# [DIRECTIONS FOR THIS TASK]
In the judgment excerpt below, condense the paragraph beginning "Though the learned counsel for the appellant" into a short bulleted list that keeps its main points.

== TEXT SEGMENT

11. But the learned Judge of this Court, while dealing with the scope of Section 113 of the Act in the decision in C. Sundaram v. Abdul Gani, , has held as follows:-
10. In the present case, the contention that mere acceptance of rent by the respondent subsequent to the expiry of notice Ex.A-6, must be held waiver cannot be accepted for more than one reason. As already pointed out, to constitute a waiver under Section 113, not only the acts of parties must coalesce but there should also be a consensus of minds. That is why the section says that there should be some act on the part of a person giving the notice showing an intention to treat the lease as subsisting and such act must be with the express or implied consent of the person to whom the notice is given. The acceptance of rent by the lessor merely as a prudential act without the necessary animus to nullify the notice of termination given earlier will not constitute an act on his pan with the express or implied consent of the lessee to treat the lease as subsisting. Moreover, there must also be evidence to show that the lessee construed the act of receipt of rent by the lessor as an intention to treat the lease as subsisting and then made further payment of rent to manifest his express or implied consent to the continuance of the lease. The evidence on record does not show when and how the rent was remitted to the respondent. It would appear that, after the notice, the appellant sent the rent through money order, but whether it was sent periodically, month after month, or in instalments covering the rent for several months, is not known. There is no evidence by the appellant that he construed the receipt of rent by the respondent as an act of waiver and therefore, he consciously performed his obligation as a tenant by remitting the rent every month. In such circumstances, it is not open to the appellant to contend that the appellate Judge has not given the full effect of Section 113 to his case and therefore the order of ejectment is wrong.
Though the learned counsel for the appellant tried to distinguish the said decision from the facts of the present case, I am not able to accept the same. According to him, the learned Judge has taken such a view only because there is no evidence in that case to show as to when and how the rent was remitted to the respondent. In the present case, though such evidence is available, it is the specific case of P.W.1 in his evidence that the amount paid was receivedonly as damages and not rent. Moreover, the learned Judge has come to the above conclusion that there must be necessary animus, which has to be established to nullify the notice of termination given earlier.
12. Even in the decision of this Court in Krishnamachary v. Ramamoorthy , Bellie, J., has held as follows:-
A close reading of the section would show that notice of termination is waived by an act on the part of the landlord showing an intention to treat the lease as subsisting. No doubt receiving rent by the tenant is an act on the part of the landlord, but the question is whether that act alone, bereft of any intention to treat the lease as subsisting, will constitute waiver. That intention can be expressed or implied from the circumstances. After the termination of tenancy there is no question of payment of rent but the tenant is liable to pay damages as long as he does not vacate the premises in pursuance of the notice. The landlord may take action against him in pursuance of the notice soon after the expiry of the notice or later after some time. In any case the tenancy is at an end. If in the meanwhile the tenant sends money by money order terming it to be rent and if the landlord receives it, it does not necessarily mean that the landlord receives rent treating the tenancy as subsisting. As said above, the tenant will be liable to pay damages for illegally occupying the premises and if the landlord has received the money sent by money order by the tenant as the rent it is more probable that the landlord has received it for damages payable by the tenant. Therefore unless there is something more, apart from the receipt of money sent by money order by the tenant, to show that the landlord received that money treating the tenancy subsisting it cannot be said that he has waived the notice.

====
== MATERIAL PROVIDED

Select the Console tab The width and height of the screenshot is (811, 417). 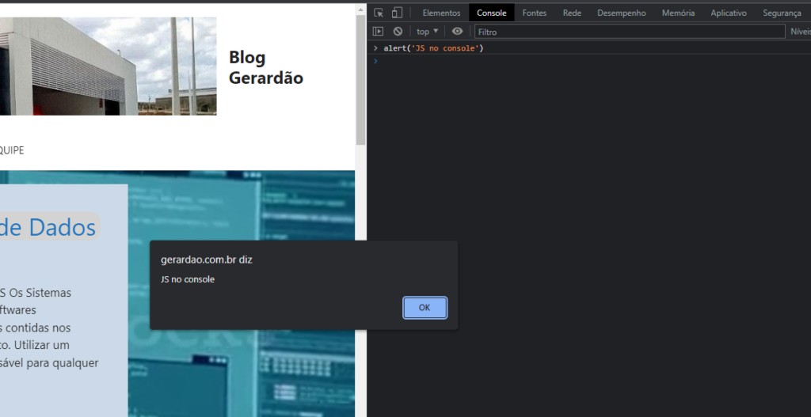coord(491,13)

====
== MATERIAL PROVIDED

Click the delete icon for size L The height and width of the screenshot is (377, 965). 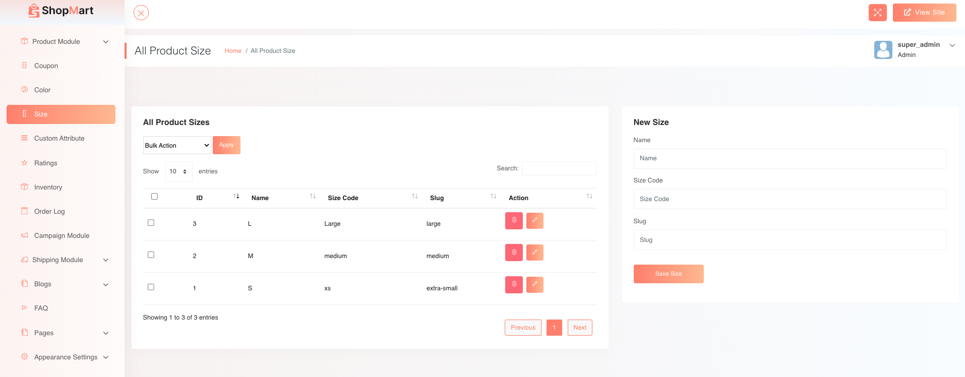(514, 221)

====
== MATERIAL PROVIDED

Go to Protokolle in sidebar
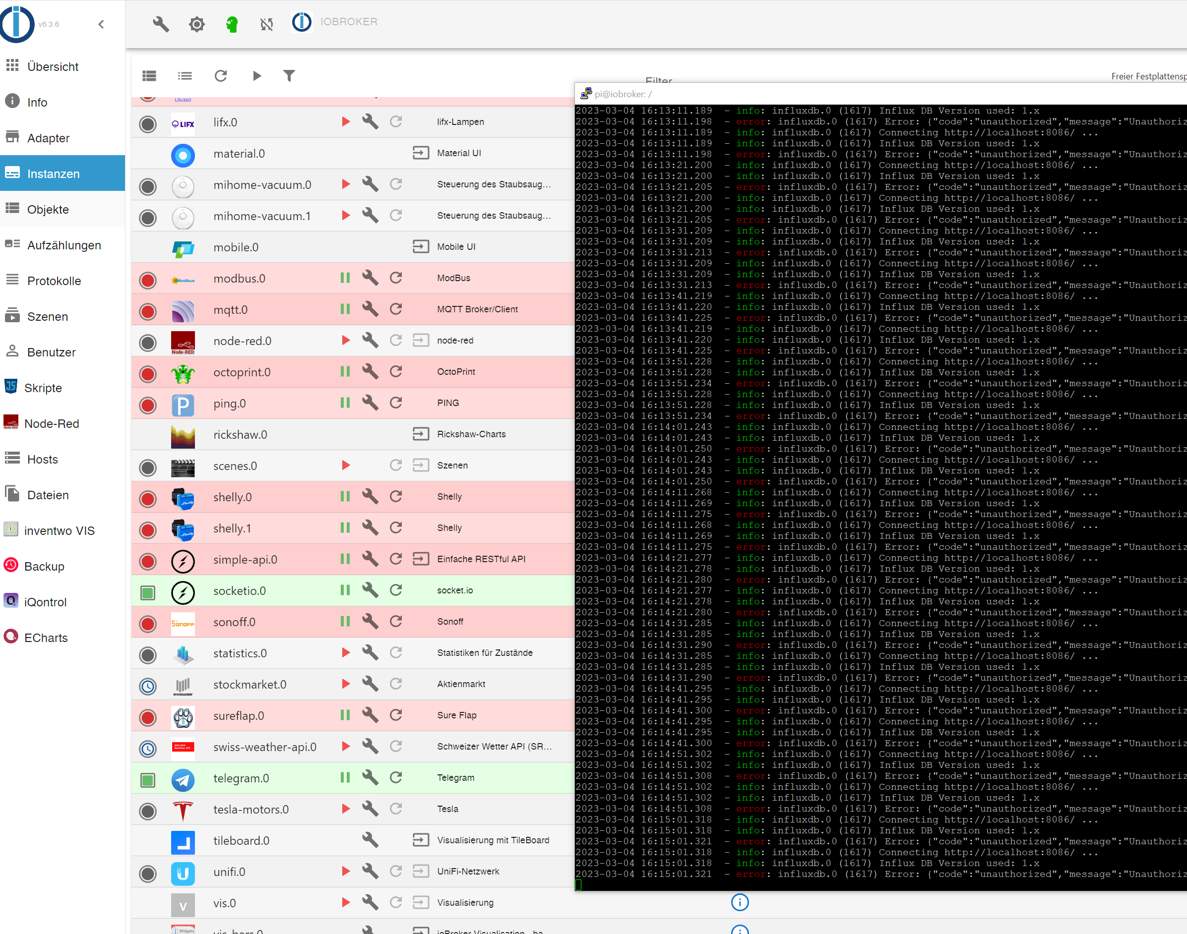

====

# [FINISHED TASK]
- Counsel for the appellant tried to distinguish the earlier decision from the present case, but the court did not accept the distinction.
- Counsel argued that the earlier view was taken only because that case had no evidence of when and how the rent was remitted to the respondent.
- In the present case such evidence is available, but P.W.1 specifically stated in evidence that the amount paid was received only as damages, not rent.
- The earlier decision also held that the necessary animus to nullify the earlier notice of termination has to be established.